Composed of a reef-enclosed lagoon, the atoll consists of three coral islands (Peale, Wake and Wilkes), built upon an underwater volcano. The atoll's central lagoon is the volcano crater; the islands are part of the rim. Wake Island, the main or center section of the "wishbone", is much the largest of the three islands. "V"-shaped and pointed towards the southeast, Wake Island comprises the outer perimeter of the eastern half of the atoll. Peale and Wilkes Islands continue the open ends of the prongs of the "wishbone" on the north and south respectively. The northwestern side of the atoll is open, except for the coral reef, which surrounds the atoll and completes the lagoon's enclosure.
The surface of the three islands is a smooth roll of disintegrated coral, interspersed with boulders, which are most numerous on Wilkes and the southern leg of Wake Island, where they range to five or six feet in diameter. Trees, thick tropic shrub growth (often with thorns) and grasses are scattered through the islands and provide much opportunity for natural concealment. Vegetation is densest on the south leg of Wake Island, west and south of the airfield. Trees sometimes reach a height of 20 to 25 feet, but the towering coconut palms found on most atolls are missing.
The first visitors to Wake Atoll were probably early navigators from the Marshall Islands, who periodically visited Enen Kio (Wake Atoll in Marshallese) to hunt sea turtles and birds. In modern times, the atoll was sighted by Spanish explorer Mendana in 1568 and was named for British sea captain William Wake, who arrived in 1796.
Wake was formally claimed by the United States during the Spanish American War, when it was possessed for use as a cable station. In 1935, Pan American Airways established a seaplane refueling base and 48-room hotel on Peale Island, becoming the atoll’s first permanent residents.

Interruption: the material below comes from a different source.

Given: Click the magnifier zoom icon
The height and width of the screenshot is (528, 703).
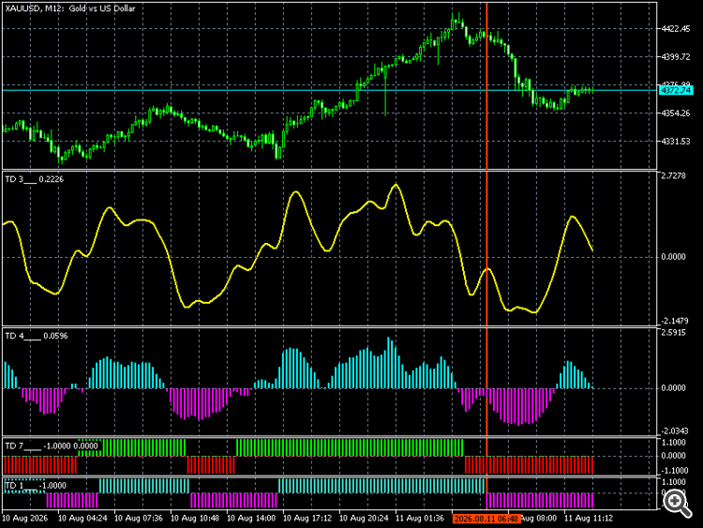Looking at the screenshot, I should (x=677, y=503).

On December 11, 1941, the U.S. Marine garrison and 1,200 civilians completing construction of a major air and submarine base on Wake were attacked by the Japanese, the only amphibious landing attempt to be repulsed by shore-based guns during World War II in the Pacific. In a second attack on December 23, Wake’s survivors were overwhelmed by Japanese soldiers, who maintained control over the atoll until September 1945. At least two Japanese destroyers, two transport landing craft, and multiple aircraft were lost in the vicinity of Wake Island during the December 1941 assault.
Wake Atoll was designated as a National Historic Landmark in 1985 in recognition of its role in World War II. Numerous artifacts from the war remain, perhaps the most famous being the “98 Rock,” a memorial for the 98 U.S. civilian contract POWs who were forced by their Japanese captors to rebuild the airstrip as slave labor, then blindfolded and killed by machine gun on October 5, 1943. An unidentified prisoner escaped, and chiseled "98 US PW 5-10-43" on a large coral rock near their mass grave. The prisoner was recaptured and beheaded by the Japanese admiral, who was later convicted and executed for war crimes
The atoll was designated a National Historic Landmark in 1985 in recognition of its role in World War II.